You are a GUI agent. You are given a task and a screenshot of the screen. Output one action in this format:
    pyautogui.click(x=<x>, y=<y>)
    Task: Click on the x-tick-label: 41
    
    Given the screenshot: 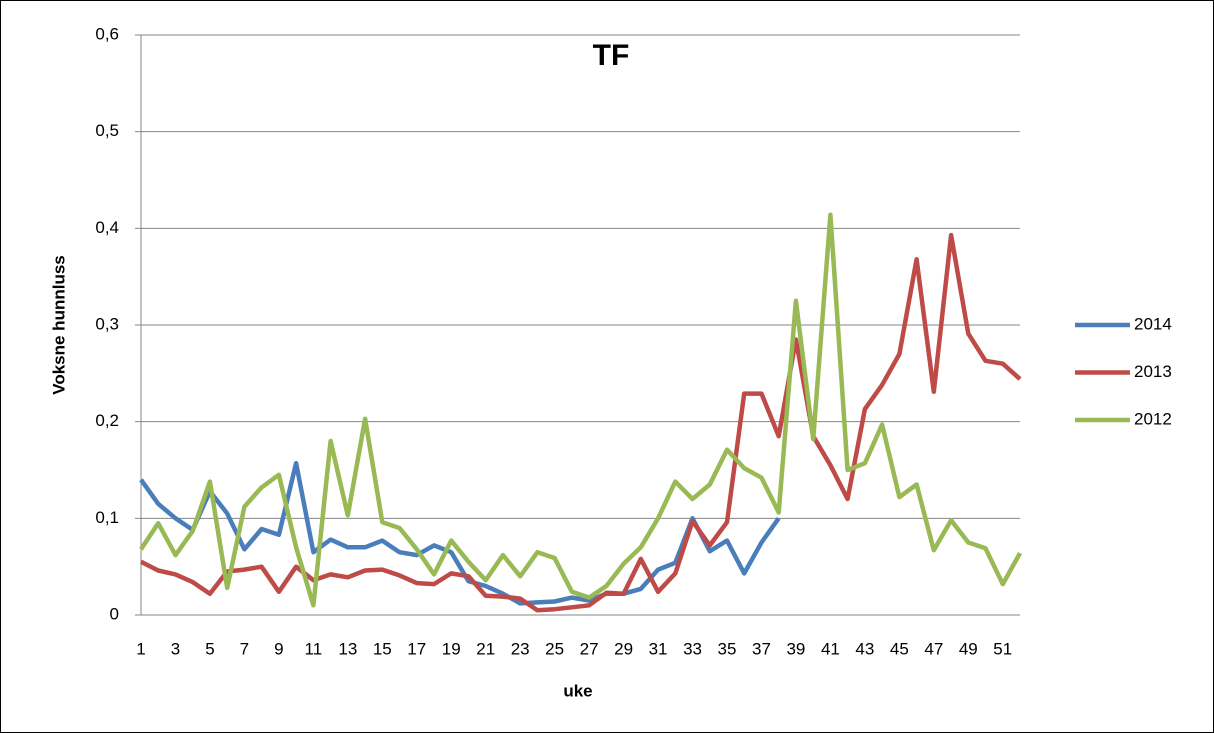 What is the action you would take?
    pyautogui.click(x=830, y=648)
    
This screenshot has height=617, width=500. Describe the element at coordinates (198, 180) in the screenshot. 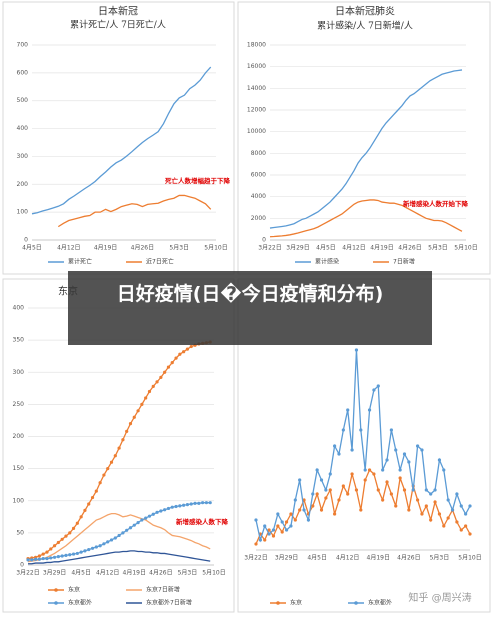

I see `annotation: 死亡人数增幅趋于下降` at that location.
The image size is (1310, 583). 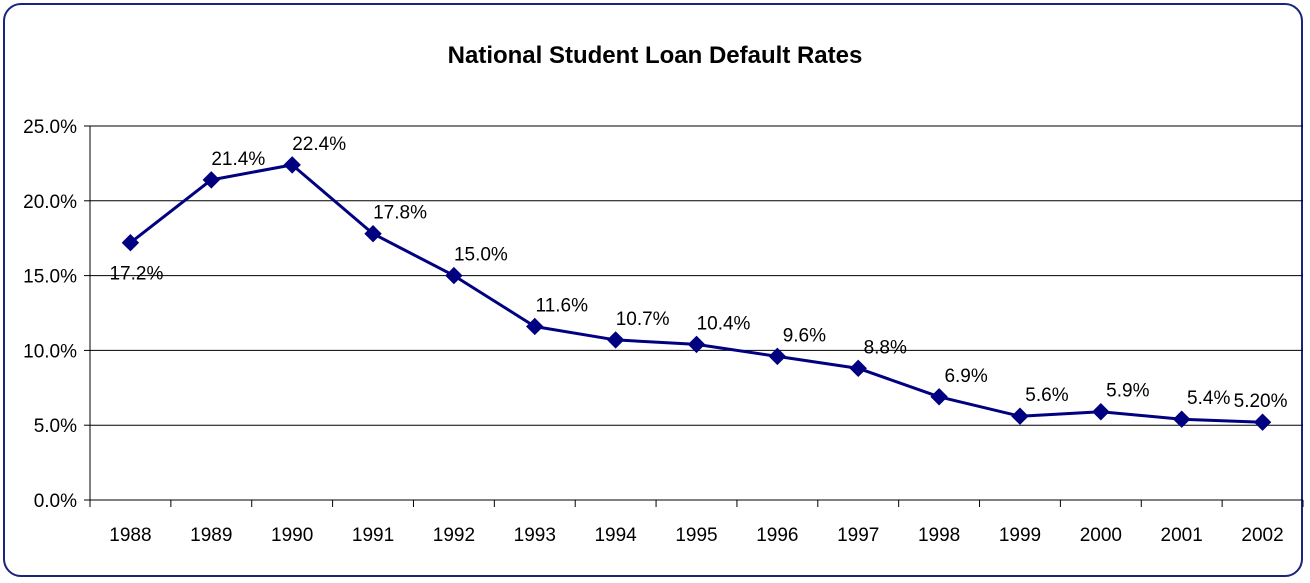 What do you see at coordinates (562, 306) in the screenshot?
I see `data-label: 11.6%` at bounding box center [562, 306].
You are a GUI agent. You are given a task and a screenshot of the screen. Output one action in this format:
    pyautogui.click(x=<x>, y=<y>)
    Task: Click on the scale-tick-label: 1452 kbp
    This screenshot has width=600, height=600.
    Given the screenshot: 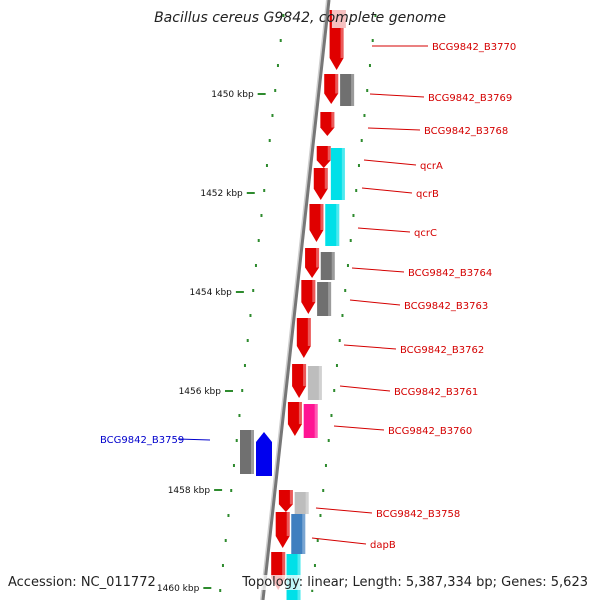 What is the action you would take?
    pyautogui.click(x=222, y=194)
    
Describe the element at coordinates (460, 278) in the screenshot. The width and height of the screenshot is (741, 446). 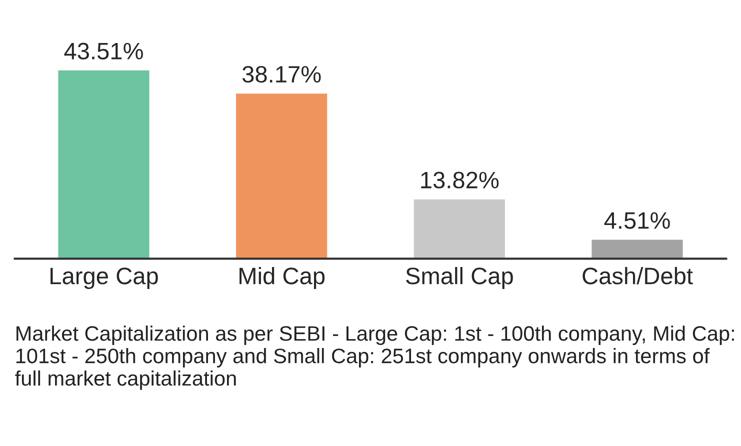
I see `x-tick-label: Small Cap` at that location.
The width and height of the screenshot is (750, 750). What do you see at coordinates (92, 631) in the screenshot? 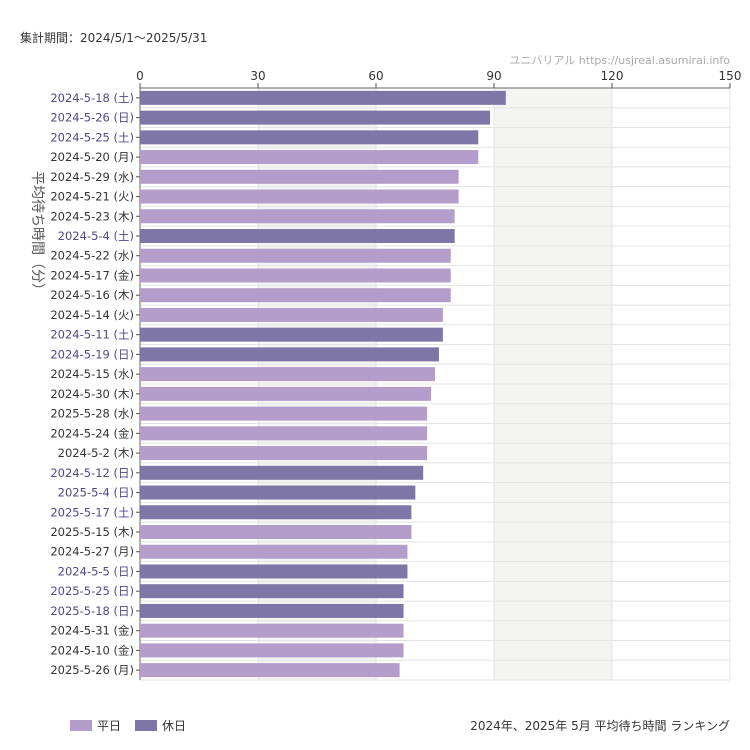
I see `y-tick-label: 2024-5-31 (金)` at bounding box center [92, 631].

= = = = = = =

* _Task goal_: Render the part of the items that opens with the line containing "Describe the element at coordinates (460, 278)" and runs through the end of the items as a JSON list of strings, one string per line and no blank lines. Leave the pictures out.

* _Answer box_:
[
  "Describe the element at coordinates (460, 278) in the screenshot. The width and height of the screenshot is (741, 446). ",
  "I see `x-tick-label: Small Cap` at that location.",
  "The width and height of the screenshot is (750, 750). What do you see at coordinates (92, 631) in the screenshot? ",
  "I see `y-tick-label: 2024-5-31 (金)` at bounding box center [92, 631]."
]